Sirius caught James' eye. He had never seen his friend looking so scared, so unsure. He stood beside his kneeling mother looking from her, to Sirius, to his father, and back again. Remus however was fixed on one thing and one thing only. His grip on Lyra's hand visibly tightened as the young girl suddenly stirred and started screaming. A strangled cry that pierced Sirius like a twisting knife through the heart.

'Dorea! I need your help!' Charlus' yelled over Lyra's screaming. 'He's tricked it.' He told his wife as she appeared by his side, leaving Sirius stranded in the armchair. 'Every time I try to seal the wound it works itself deeper.'

It took hours, hours for Dorea and Charlus, two fully grown wizards, an ex-Auror and an ex- Healer, to stifle the bleeding coming from the wounds across Lyra's stomach. It was a crude patch up job but the Dark Magic used by an even darker man was not easily undone.

After every passing minute, Sirius felt the weight in his chest grow and grow and he was certain that if he just got to Lyra than it would go away. If he just got to his sister than this nightmare would be over, he'd wake up panting in his bed, slick with sweat, a pounding headache the only reminder of this nightmare.

There were a number of things Sirius took careful note of in that unearthly long afternoon.

He noticed every beat of his heart, how each one was like a warning that the next one would never come.

He watched every breath his sister took, fearing the same warning was true for her. He flinched through every one of her long screams and registered his long sigh after each one had ended.

He kept an eye on James who looked ready to faint at the sight of his bruised and bloodied and tortured friends, but whose eyes shone with undisguised admiration as he watched his parents work in complete harmony.

And Sirius watched on as Remus gripped Lyra's hand, muttering for her to hold on, to hold on just a little longer. Remus never looked at anyone else throughout the whole ordeal.

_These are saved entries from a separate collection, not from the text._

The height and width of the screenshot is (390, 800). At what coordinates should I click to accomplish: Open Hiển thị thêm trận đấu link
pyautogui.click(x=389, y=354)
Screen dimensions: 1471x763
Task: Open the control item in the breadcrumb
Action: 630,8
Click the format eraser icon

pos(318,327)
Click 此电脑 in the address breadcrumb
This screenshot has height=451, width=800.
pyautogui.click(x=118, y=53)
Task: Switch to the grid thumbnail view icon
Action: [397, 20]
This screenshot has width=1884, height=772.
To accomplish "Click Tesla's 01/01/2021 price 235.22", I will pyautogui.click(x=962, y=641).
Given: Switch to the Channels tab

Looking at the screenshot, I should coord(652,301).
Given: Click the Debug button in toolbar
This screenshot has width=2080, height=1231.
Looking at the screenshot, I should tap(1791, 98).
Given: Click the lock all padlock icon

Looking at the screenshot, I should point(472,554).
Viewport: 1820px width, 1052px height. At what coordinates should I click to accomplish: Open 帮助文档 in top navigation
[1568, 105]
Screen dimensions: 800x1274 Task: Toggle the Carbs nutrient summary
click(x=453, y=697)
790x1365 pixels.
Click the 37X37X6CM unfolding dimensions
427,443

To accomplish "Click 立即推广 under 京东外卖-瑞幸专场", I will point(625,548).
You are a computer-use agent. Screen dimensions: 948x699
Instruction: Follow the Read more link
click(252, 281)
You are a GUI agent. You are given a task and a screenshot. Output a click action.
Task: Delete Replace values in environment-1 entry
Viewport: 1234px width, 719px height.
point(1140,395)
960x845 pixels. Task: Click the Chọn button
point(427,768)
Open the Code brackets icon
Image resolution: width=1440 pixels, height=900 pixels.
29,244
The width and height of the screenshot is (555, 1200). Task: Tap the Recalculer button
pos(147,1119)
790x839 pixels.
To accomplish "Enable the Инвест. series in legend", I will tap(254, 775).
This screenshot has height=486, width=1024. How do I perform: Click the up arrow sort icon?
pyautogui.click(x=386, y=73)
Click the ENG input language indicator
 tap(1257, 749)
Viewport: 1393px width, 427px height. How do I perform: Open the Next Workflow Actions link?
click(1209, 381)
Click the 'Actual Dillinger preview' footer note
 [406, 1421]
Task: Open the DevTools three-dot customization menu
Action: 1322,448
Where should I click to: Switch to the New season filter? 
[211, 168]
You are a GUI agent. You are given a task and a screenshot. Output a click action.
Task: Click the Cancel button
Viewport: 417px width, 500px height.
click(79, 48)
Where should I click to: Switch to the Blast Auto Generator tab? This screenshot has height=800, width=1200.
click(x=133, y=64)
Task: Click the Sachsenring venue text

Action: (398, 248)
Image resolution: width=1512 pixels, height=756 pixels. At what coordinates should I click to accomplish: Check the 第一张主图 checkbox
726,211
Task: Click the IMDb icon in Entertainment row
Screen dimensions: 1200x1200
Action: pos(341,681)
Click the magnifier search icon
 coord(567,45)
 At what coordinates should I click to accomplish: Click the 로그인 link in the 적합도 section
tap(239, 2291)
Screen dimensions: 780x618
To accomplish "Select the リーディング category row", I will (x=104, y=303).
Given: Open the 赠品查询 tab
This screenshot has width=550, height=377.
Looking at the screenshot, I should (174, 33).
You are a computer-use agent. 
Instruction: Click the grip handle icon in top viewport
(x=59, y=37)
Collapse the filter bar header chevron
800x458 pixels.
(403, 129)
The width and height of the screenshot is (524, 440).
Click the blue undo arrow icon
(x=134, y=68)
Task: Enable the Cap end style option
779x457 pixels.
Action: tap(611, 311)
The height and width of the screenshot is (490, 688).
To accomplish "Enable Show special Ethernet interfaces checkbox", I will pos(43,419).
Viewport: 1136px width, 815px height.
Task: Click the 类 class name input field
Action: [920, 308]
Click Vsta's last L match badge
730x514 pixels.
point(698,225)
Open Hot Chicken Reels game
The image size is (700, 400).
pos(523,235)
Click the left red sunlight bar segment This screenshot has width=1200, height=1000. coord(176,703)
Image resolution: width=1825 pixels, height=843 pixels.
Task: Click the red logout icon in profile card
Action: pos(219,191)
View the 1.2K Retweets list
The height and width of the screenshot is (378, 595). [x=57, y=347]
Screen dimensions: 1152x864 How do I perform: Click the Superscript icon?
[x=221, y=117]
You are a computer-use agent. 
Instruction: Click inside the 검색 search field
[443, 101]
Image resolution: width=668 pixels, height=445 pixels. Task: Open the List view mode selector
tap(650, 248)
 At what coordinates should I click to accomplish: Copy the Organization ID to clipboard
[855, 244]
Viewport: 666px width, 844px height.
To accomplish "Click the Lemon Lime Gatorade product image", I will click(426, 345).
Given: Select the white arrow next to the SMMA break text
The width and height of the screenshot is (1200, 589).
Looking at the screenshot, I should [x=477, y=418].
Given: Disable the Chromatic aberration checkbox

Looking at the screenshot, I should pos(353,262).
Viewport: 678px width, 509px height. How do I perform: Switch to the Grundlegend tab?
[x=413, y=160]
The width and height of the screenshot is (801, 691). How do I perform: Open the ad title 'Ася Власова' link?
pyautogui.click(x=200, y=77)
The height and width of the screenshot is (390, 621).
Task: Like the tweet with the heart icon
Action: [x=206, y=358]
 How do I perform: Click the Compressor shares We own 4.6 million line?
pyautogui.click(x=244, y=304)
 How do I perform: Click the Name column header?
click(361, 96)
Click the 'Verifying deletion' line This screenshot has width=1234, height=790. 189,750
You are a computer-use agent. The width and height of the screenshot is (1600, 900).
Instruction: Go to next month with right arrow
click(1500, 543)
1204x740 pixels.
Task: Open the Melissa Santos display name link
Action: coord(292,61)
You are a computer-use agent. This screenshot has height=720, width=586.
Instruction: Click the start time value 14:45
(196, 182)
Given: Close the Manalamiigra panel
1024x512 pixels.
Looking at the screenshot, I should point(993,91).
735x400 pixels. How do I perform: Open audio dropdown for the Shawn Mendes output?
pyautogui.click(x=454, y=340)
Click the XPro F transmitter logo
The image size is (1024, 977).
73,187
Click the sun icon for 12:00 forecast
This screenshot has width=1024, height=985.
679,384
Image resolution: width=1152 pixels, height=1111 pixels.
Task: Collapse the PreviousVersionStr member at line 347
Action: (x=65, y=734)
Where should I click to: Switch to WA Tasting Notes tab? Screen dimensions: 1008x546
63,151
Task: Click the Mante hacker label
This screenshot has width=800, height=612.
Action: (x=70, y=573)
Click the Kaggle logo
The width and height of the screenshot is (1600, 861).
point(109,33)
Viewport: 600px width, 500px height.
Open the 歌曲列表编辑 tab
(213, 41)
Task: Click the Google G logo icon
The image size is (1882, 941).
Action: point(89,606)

Later, when the candles of the house had been dimmed or doused, when James and Remus had retreated to the formers room, when Mr and Mrs Potter spoke in hushed voices behind closed doors, when Lyra's breathing had finally returned to deep, even inhales and exhales as she rested in a single bed in one of the Potter's guest bedrooms and when Sirius lay in the bed adjacent to hers, watching her chest rise and fall, he finally let out a long shuddering breath and cried himself into the silent black that he knew was only a brief respite from the harrowing future he and his sister were now destined to live.